EXERCISE DESCRIPTION.
Copy nothing from the entries below except the lines from the one containing "The height and width of the screenshot is (259, 504)." through the one containing "Task: Collapse the Brady E. Albery panel", and copy those exactly.

DATASET.
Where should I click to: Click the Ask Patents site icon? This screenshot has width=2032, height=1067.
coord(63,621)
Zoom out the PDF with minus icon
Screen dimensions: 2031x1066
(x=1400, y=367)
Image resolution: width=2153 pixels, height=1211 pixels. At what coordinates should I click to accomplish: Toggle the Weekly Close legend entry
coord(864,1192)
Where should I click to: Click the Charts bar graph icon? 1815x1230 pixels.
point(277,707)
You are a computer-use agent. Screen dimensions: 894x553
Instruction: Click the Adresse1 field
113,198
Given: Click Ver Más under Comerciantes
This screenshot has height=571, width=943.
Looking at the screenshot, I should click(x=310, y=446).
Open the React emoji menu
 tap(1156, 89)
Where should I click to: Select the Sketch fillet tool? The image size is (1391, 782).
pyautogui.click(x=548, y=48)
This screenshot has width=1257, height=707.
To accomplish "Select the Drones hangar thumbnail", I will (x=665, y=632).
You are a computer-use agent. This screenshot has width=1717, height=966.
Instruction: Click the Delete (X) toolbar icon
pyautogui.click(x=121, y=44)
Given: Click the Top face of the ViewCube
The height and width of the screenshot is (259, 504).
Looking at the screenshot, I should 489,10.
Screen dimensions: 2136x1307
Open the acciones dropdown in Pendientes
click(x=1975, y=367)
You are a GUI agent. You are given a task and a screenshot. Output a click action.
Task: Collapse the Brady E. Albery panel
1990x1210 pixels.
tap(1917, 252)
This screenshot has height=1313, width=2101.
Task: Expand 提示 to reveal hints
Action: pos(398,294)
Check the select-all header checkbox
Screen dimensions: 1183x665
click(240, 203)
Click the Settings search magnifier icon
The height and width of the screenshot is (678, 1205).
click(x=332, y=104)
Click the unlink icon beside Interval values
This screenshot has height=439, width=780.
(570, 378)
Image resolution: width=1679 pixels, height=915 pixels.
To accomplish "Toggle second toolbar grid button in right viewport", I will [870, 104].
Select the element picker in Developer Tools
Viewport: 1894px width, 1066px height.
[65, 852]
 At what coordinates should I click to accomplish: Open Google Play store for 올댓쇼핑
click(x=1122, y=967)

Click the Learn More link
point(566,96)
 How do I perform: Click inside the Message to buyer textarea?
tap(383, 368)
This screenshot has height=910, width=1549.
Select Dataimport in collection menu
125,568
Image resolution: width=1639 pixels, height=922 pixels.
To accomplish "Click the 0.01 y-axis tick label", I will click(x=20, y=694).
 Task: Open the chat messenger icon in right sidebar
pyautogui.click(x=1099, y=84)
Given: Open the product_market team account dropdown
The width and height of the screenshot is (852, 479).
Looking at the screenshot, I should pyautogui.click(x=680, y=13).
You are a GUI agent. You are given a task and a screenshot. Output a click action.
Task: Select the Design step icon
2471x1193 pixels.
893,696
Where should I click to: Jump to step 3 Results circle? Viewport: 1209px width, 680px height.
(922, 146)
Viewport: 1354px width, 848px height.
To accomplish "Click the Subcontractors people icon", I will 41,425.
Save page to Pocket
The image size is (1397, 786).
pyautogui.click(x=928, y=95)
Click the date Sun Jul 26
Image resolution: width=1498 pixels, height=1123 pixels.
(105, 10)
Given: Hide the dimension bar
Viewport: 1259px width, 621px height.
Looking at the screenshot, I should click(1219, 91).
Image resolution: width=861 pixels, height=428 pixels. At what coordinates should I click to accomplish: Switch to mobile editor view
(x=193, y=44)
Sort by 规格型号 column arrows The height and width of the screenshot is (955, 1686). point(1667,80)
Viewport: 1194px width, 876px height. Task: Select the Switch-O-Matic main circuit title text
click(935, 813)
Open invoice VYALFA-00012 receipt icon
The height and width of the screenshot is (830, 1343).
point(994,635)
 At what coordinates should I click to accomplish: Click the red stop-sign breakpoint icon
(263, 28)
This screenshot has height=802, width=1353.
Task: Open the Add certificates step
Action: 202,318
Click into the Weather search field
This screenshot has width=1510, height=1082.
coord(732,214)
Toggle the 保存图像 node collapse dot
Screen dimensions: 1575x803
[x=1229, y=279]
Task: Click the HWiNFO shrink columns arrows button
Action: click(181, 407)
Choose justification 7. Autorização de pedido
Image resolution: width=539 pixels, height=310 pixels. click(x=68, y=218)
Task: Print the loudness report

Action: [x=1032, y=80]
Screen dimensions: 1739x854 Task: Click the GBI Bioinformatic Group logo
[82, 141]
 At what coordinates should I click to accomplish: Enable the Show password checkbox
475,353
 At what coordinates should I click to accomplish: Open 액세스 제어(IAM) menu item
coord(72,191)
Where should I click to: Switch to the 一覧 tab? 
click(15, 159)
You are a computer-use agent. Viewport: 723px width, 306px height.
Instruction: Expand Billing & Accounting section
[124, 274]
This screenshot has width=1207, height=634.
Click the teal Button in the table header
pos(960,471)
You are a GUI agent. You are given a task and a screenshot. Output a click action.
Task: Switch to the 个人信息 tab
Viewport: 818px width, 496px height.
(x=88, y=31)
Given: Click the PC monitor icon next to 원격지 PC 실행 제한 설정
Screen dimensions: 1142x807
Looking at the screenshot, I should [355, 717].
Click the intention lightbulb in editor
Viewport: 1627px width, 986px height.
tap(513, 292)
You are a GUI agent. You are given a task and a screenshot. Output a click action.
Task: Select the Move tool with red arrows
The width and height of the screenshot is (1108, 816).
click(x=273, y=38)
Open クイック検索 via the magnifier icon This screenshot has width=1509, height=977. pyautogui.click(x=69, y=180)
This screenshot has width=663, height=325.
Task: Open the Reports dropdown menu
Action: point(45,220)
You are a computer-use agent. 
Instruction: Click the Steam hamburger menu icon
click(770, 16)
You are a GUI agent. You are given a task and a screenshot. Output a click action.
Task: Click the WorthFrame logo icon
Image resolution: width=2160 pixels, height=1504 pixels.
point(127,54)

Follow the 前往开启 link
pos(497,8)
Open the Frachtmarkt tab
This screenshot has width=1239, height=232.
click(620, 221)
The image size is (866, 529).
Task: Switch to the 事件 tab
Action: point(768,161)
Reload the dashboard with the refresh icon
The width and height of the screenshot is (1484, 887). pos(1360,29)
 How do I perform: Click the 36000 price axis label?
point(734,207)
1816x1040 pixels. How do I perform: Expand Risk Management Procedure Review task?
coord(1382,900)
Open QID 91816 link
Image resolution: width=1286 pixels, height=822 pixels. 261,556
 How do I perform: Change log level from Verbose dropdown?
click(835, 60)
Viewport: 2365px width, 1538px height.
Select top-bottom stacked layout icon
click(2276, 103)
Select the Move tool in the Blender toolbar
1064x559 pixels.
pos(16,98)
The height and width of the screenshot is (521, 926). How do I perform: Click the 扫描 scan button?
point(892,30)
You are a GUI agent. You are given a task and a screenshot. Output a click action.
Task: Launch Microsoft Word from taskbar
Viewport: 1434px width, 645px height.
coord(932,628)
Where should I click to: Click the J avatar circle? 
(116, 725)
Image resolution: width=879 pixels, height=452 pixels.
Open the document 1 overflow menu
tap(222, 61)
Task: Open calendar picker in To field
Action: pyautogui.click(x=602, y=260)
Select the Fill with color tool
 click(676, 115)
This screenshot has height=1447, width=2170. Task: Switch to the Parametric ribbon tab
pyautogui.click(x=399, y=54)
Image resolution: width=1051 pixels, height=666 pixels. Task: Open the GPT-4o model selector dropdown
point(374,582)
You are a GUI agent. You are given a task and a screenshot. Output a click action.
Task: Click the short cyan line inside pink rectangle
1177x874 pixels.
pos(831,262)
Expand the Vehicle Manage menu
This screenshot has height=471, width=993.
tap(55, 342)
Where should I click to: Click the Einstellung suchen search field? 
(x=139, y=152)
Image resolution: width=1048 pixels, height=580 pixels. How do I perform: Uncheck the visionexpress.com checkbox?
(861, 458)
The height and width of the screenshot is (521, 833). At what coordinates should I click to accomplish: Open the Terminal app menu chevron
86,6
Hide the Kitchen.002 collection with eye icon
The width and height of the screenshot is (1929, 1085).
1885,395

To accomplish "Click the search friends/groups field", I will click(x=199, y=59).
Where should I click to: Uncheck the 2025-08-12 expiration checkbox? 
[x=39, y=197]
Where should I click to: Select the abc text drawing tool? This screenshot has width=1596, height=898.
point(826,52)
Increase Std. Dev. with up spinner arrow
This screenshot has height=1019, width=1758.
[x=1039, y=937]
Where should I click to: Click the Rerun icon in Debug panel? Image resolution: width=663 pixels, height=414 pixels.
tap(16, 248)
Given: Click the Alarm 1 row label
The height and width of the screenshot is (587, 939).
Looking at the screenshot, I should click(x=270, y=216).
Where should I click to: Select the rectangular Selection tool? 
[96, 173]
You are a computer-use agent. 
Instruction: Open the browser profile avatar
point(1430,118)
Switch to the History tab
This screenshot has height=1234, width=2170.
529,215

PROBLEM SOLUTION.
The height and width of the screenshot is (259, 504).
Looking at the screenshot, I should 489,10.
Screen dimensions: 2136x1307
Open the acciones dropdown in Pendientes
click(x=1975, y=367)
You are a GUI agent. You are given a task and a screenshot. Output a click action.
Task: Collapse the Brady E. Albery panel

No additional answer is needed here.